5) Finally, we created an interactive map allowing for block-level modifications to the simulated optimized version generated by our algorithm. Indeed, we wanted our tool to both provide helpful automated assistance and to allow for user discretion in deciding its final output. By clicking on a map representing the simulation of their choice, users are intuitively able to shift the attribution of blocks to different neighboring districts, and are thereby informed of the overall population change resulting from this modification (i.e., based on the shifted block, users can immediately see what the new population of all affected districts is). (This interactive map can be accessed via the online prototype under the “Editor” tab.)
Currently, the protoype consists of a web-based application, which presents the data preparation and analysis steps described above as well as an interactive editor. This online prototype does not allow users to upload their own files (e.g., their own geospatial data containing a previous election’s electoral districts and block-level population data) and generate their own optimized simulations of the data. Instead, the prototype currently only allows users to work with simulations generated by our algorithm that we have pre-loaded into the web app. Those interested in using this tool to work with their own data have the option of hosting the web app themselves (the source code is available on GitHub), though of course the code may need to be modified to work in other contexts (since thus far our code has only been designed and tested to work in the Berlin district of Tempelhof-Schöneberg).
For 2021, ODIS plans to meet with representatives from all of Berlin’s 12 district election offices in order to evaluate the possibility of developing this tool further so that it can be used Berlin-wide.
A note on the politics of electoral district boundaries
The modification of district boundaries always raises important neutrality concerns – observers of U.S. politics will be very familiar with discussions of gerrymandering, for instance, and how it can skew the results of an election. In the case of our Wahlbezirke prototype, we very deliberately created a tool that emphasizes offering politically neutral support to city officials in their work redrawing the borders of voting district within the city of Berlin. Our tool does not decide what new electoral map that will be implemented, but rather proposes a series of scenarios that can further be modified by its users. This tool is an aid, not a solution in and of itself, and is not meant to replace human judgment.

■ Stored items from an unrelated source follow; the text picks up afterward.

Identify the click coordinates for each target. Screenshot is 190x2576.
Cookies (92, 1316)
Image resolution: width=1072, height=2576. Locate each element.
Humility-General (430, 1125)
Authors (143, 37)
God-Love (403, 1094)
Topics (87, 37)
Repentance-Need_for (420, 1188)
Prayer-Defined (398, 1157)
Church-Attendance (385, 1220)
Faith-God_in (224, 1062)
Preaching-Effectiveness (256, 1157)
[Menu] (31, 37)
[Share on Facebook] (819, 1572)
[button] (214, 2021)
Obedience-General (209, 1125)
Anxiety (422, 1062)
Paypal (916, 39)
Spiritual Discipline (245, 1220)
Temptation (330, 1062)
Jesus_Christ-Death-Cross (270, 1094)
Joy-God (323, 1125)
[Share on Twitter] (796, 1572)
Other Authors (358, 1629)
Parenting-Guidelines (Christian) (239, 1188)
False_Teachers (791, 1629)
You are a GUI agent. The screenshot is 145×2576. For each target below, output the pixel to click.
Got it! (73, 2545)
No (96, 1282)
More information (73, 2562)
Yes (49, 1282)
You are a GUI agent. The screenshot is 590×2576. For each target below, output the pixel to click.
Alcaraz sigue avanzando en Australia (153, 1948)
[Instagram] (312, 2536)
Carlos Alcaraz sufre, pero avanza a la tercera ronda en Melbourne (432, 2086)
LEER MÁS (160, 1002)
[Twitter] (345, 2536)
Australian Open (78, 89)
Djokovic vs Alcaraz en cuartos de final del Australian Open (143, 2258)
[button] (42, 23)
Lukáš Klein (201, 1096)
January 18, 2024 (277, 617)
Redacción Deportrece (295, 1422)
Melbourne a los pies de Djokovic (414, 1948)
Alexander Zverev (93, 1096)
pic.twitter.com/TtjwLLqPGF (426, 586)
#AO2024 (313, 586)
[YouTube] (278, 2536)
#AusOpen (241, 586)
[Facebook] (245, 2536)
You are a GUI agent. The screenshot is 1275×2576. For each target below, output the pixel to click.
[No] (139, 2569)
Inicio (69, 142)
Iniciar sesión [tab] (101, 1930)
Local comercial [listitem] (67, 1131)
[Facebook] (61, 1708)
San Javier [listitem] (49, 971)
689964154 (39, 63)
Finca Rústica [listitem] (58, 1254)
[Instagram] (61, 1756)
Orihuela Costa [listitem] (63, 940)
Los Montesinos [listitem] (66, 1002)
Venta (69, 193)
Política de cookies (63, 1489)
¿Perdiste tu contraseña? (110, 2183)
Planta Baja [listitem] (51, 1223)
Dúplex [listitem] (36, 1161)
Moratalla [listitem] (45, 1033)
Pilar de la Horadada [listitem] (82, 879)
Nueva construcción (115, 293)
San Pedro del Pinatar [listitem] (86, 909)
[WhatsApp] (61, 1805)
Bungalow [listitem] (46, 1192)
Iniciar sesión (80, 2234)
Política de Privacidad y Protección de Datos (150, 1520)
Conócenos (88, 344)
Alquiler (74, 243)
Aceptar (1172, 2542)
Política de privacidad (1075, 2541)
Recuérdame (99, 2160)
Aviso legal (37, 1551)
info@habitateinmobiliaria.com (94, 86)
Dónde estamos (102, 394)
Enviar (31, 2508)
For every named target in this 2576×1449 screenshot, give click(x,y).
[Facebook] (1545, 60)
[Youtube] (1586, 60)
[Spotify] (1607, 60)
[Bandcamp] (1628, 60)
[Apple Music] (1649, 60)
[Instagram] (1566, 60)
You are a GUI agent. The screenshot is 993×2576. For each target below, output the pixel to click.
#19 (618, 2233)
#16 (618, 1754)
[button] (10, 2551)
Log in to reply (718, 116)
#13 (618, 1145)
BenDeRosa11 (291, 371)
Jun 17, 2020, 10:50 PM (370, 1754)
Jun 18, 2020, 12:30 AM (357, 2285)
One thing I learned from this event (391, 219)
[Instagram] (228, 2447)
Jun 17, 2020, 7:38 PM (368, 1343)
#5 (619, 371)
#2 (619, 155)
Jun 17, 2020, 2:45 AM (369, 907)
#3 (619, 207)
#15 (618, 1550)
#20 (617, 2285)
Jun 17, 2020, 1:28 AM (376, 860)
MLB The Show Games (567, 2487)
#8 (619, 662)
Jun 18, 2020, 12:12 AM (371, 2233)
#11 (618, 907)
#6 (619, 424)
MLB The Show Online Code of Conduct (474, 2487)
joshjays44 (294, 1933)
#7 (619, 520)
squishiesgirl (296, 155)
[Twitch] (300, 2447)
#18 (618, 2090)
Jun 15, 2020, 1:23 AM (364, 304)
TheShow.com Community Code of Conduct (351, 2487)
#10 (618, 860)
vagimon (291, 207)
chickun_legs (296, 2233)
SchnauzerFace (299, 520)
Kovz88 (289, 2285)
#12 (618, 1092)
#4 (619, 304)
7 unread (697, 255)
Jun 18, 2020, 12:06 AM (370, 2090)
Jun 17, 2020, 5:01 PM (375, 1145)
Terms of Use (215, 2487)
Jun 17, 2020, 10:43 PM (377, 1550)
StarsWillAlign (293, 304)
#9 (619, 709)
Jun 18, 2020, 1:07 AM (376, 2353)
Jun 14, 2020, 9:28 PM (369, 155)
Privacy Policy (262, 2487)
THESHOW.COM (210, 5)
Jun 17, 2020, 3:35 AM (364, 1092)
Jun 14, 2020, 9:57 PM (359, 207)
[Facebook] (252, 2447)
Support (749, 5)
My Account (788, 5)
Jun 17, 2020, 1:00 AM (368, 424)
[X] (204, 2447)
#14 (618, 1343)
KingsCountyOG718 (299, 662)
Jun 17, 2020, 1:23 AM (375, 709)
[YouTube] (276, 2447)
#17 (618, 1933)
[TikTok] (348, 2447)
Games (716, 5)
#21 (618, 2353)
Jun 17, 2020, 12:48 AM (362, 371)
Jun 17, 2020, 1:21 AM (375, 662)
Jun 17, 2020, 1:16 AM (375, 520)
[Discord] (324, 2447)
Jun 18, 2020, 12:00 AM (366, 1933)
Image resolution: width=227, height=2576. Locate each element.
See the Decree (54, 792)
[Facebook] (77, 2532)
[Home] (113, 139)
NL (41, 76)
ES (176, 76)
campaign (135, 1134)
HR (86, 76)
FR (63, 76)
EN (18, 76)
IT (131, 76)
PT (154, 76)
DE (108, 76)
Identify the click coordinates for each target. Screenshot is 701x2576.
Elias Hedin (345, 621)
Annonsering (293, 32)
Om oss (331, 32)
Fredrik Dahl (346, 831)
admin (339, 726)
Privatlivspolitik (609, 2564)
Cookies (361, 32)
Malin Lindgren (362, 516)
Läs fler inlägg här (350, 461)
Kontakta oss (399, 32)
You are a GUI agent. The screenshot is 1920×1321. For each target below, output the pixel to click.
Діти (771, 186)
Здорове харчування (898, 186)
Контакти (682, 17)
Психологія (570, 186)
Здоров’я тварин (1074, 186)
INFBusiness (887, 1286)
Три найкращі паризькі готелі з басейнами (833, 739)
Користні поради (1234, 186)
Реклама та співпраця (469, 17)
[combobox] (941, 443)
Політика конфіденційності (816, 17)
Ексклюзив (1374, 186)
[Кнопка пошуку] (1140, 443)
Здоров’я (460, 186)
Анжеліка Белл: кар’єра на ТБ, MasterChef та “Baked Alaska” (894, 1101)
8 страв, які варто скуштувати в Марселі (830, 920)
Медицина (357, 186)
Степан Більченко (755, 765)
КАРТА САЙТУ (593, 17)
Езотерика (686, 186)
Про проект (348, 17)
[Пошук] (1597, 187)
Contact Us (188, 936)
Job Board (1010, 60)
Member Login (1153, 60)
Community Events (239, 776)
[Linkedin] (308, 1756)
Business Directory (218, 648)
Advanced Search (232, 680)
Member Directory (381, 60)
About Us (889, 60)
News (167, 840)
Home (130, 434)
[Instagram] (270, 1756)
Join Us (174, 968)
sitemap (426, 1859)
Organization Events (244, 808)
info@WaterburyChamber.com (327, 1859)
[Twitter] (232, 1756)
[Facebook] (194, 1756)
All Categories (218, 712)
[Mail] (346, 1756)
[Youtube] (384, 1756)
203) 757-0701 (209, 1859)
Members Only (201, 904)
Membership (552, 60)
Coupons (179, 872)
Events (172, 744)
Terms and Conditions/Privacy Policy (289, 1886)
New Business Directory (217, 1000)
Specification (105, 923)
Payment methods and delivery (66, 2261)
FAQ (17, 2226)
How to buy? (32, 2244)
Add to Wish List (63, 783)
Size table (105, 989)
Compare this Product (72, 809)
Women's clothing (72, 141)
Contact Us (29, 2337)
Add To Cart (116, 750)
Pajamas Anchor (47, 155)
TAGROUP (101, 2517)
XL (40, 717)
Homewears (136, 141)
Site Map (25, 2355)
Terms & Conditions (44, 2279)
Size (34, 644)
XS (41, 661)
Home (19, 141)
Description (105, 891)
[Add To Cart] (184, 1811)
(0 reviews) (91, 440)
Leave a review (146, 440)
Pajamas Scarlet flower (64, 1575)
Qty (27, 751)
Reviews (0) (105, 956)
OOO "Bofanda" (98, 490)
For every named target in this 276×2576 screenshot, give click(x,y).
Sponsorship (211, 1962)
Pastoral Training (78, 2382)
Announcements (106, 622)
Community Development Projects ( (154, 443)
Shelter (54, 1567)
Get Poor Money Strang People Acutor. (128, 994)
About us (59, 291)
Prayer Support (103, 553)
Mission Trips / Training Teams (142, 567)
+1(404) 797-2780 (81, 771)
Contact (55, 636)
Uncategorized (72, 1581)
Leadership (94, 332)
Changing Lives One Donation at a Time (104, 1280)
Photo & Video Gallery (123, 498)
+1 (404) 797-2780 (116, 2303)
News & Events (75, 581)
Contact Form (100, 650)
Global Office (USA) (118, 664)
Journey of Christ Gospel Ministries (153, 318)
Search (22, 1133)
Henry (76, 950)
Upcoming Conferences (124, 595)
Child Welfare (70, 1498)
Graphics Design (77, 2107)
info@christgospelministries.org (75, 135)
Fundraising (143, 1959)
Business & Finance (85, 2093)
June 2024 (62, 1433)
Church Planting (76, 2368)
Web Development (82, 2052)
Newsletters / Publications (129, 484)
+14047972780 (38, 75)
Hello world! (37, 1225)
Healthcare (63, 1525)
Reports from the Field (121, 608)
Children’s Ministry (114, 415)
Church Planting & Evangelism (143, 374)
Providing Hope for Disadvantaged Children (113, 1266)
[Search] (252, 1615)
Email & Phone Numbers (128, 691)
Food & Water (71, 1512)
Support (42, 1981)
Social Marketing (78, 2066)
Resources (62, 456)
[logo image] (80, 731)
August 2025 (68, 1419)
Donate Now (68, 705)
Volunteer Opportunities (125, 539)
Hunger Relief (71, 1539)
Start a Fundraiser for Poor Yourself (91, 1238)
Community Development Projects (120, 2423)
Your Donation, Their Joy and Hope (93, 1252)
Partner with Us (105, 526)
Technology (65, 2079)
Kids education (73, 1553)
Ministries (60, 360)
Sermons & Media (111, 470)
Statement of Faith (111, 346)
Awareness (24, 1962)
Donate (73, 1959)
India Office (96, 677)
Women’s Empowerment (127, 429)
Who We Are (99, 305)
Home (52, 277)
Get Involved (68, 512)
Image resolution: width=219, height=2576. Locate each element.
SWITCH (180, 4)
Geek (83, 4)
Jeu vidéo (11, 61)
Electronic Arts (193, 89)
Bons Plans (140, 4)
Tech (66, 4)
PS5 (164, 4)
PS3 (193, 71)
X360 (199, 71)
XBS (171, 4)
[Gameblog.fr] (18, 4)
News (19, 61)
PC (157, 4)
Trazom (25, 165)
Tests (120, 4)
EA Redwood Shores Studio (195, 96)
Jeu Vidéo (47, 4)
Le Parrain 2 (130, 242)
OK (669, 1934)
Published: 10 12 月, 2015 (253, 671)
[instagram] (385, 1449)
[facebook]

Our algorithm uses official governmental data in order to generate iterations that maximize both the geographical compactness of districts and the evenness of the population distribution across the borough. Neither demographic characteristics data nor political affiliation data are taken into account during this process. Our tool is therefore unable to systemically favor any political party or demographic group, and rather seeks to offer a variety of scenarios strictly based on the distribution of the population within the borough. In line with our commitment to the transparency and the neutrality of this process, our code is openly available on GitHub for replication purposes.